**What to do:**
The answer must be an exact reprint of the lines from the one with "How do I perform: Click" through the final line of the data, with no pictures included.

--- Available records Enclosed Below ---

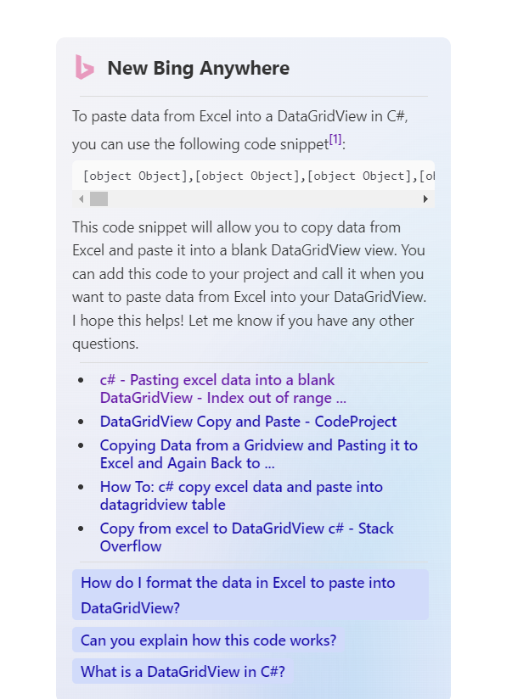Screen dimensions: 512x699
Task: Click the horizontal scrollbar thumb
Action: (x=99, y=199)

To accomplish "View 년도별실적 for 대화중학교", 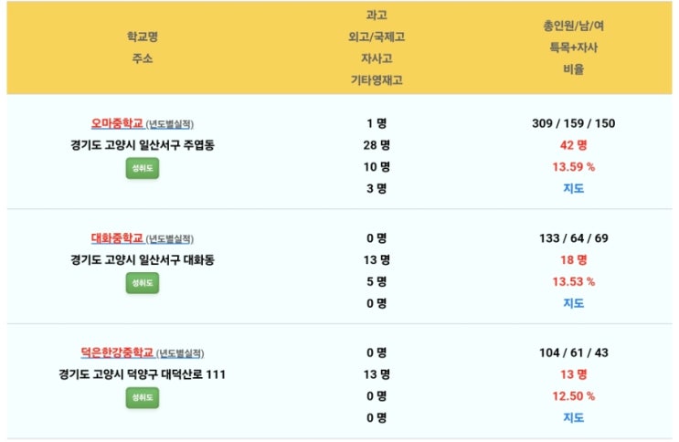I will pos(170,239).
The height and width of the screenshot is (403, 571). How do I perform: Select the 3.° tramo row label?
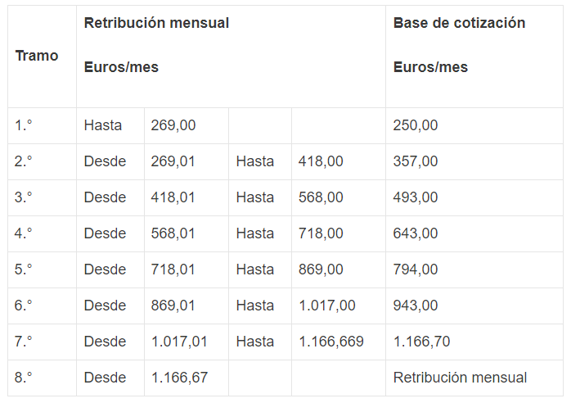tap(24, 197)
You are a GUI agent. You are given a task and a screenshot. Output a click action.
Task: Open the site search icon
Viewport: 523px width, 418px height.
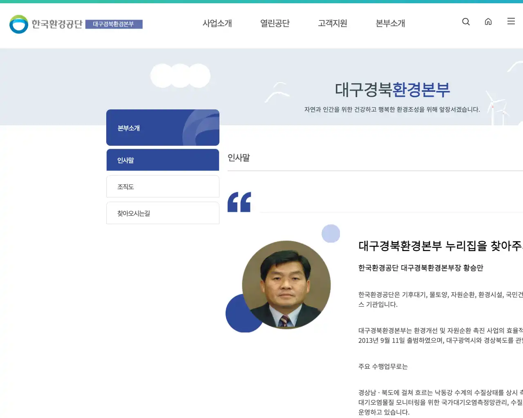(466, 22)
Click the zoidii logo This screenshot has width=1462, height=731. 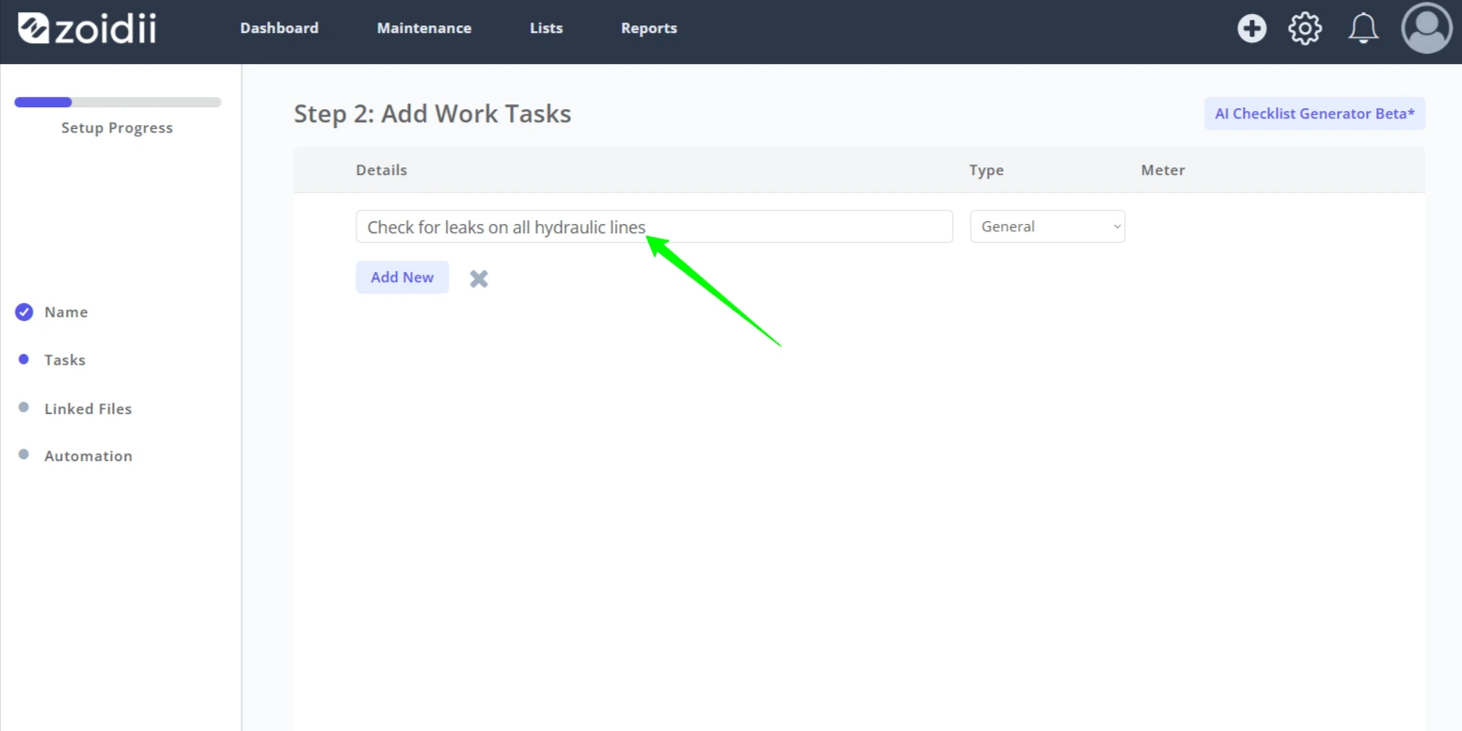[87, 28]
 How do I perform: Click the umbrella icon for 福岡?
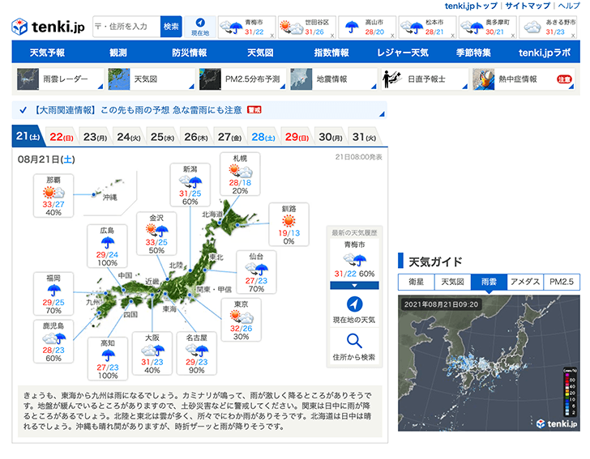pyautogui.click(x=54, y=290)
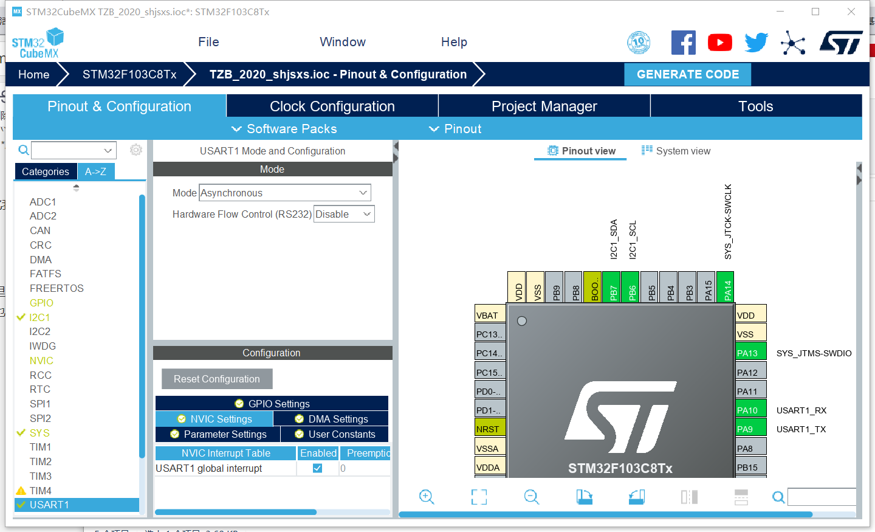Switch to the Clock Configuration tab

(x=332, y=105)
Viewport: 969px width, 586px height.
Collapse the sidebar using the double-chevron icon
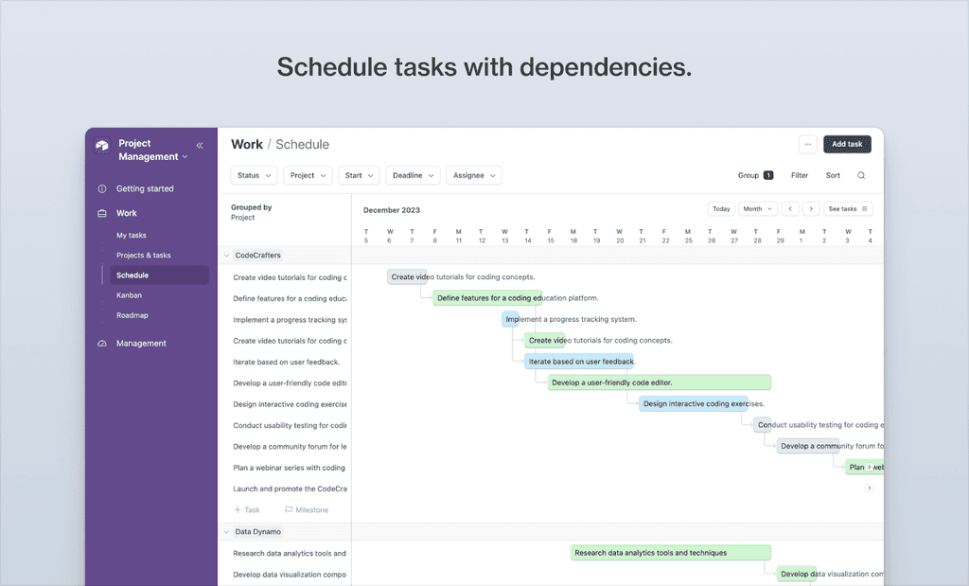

--- End of Enclosed Available records ---

**Output of the exercise:**
 How do I perform: Click the umbrella icon for 福岡?
pyautogui.click(x=54, y=290)
Switch to the Clock Configuration tab

(x=332, y=105)
Viewport: 969px width, 586px height.
Collapse the sidebar using the double-chevron icon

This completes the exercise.